We are the bridge builders. We are clustered here on this fragile planet at this time of transition with the assignment to build the bridge to a new kind of world. We are doing our best to live with compassion and equanimity in the midst of big unsettling changes … and signs that even bigger changes are coming. The big systems that have held things together for the past century – the world economy, education, government – are wobbling and unstable. Everyone I know is experiencing strange weather; southern California summers are now humid, Wisconsin regularly experiences destructive “straight line winds” and Toronto just witnessed a record downpour that flooded major freeways. Colored maps on Facebook show the Earth temperatures rising from blue to green to yellow to red.
On any given Tuesday, this might just be a physical discomfort or an inconvenience for me, and I can’t help but be aware of the bigger picture. At a recent indigenous ceremony, I heard visions of even more dramatic Earth changes on the near horizon: rivers changing direction, salty seas invading the Great Lakes, violent volcanic activity and massive earthquakes which reshape continents.
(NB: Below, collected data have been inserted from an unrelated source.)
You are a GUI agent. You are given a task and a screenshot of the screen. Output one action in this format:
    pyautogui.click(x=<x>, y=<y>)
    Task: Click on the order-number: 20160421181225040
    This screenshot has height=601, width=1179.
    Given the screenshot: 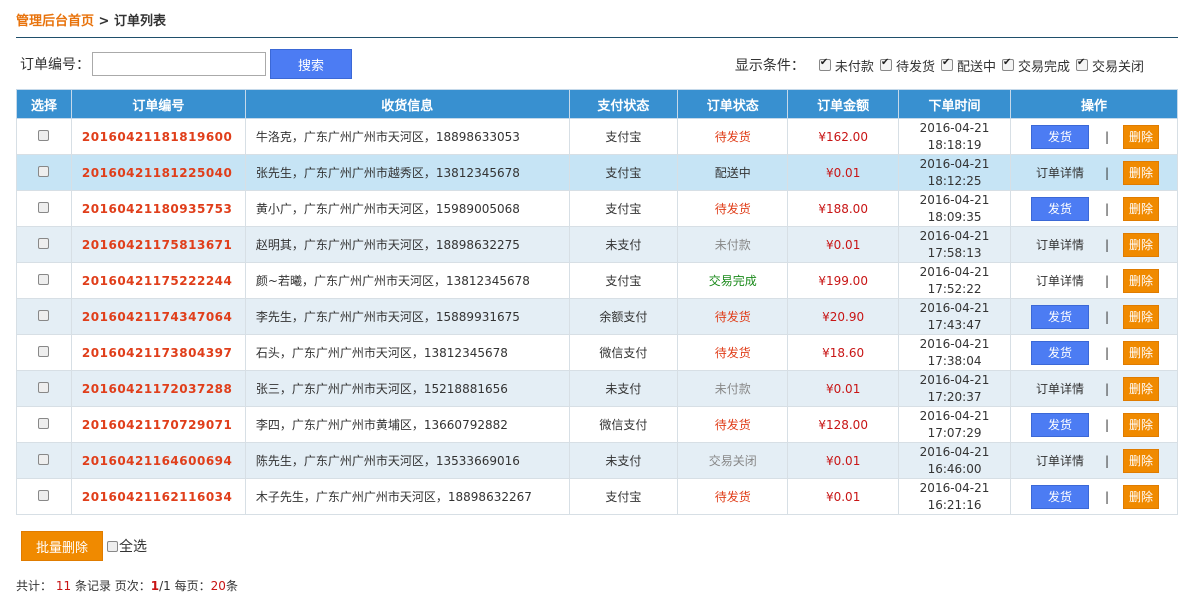 What is the action you would take?
    pyautogui.click(x=158, y=172)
Staring into the face of these kinds of big changes often has the effect of paralyzing me. Partly, I become frozen with fear. I really don’t want the rhythm of my life to change. I don’t want hard things to happen to me or the people I love. I fear the loss of so much that is familiar and the loss of control. And my paralysis grows more intense because I can’t imagine any action I could possibly take that would bring healing and stability to this world quickly enough – big enough- to make a difference.
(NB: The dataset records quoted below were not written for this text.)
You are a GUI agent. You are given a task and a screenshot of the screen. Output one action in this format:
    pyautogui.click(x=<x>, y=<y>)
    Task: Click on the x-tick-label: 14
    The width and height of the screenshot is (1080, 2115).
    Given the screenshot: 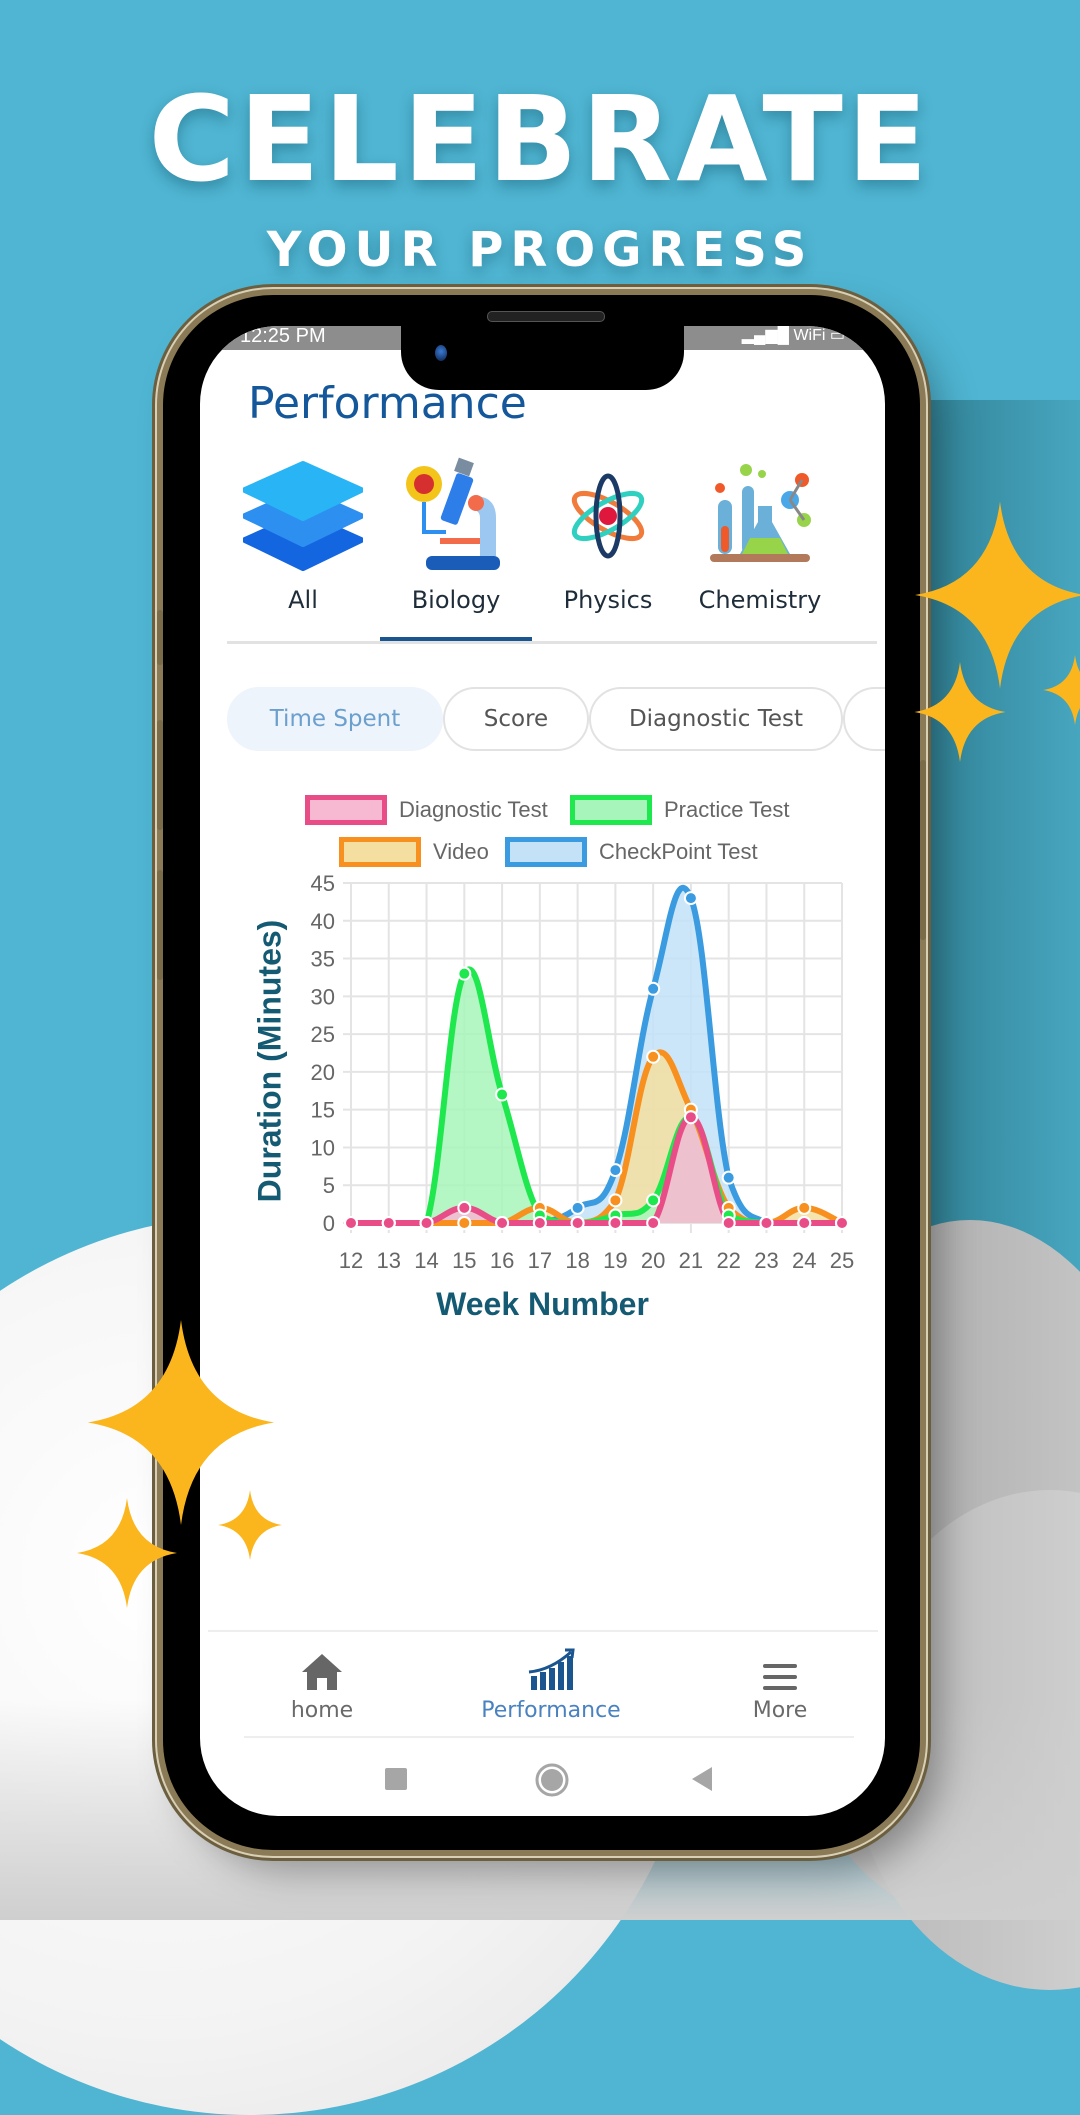 What is the action you would take?
    pyautogui.click(x=426, y=1260)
This is where my longing steps in to guide me back to center. Like a compass pointing stubbornly toward true north, longing builds in my heart and pulls me into sacred action. My own visions and dreams rise up to inform and inspire me; the powerful magnetic forces of love and hope help me to remember the bigger truths of who I am and why I am here. I do not have all the answers and I do not need them. I just need to focus on what I can do today to follow the call of my own deep longing. I can rise each day to greet the sun, to thank Creator and to offer myself in service. I can ask Divine Mother “How may I serve you today?” and I can listen deeply for the reply. I can remember that everyone I meet is a Divine and sacred being. I can trust in the huge matrix of Divine love that encircles this planet. I can join forces with others who share my passions so that my little action is magnified. I long to believe and I believe in the truth of my longing.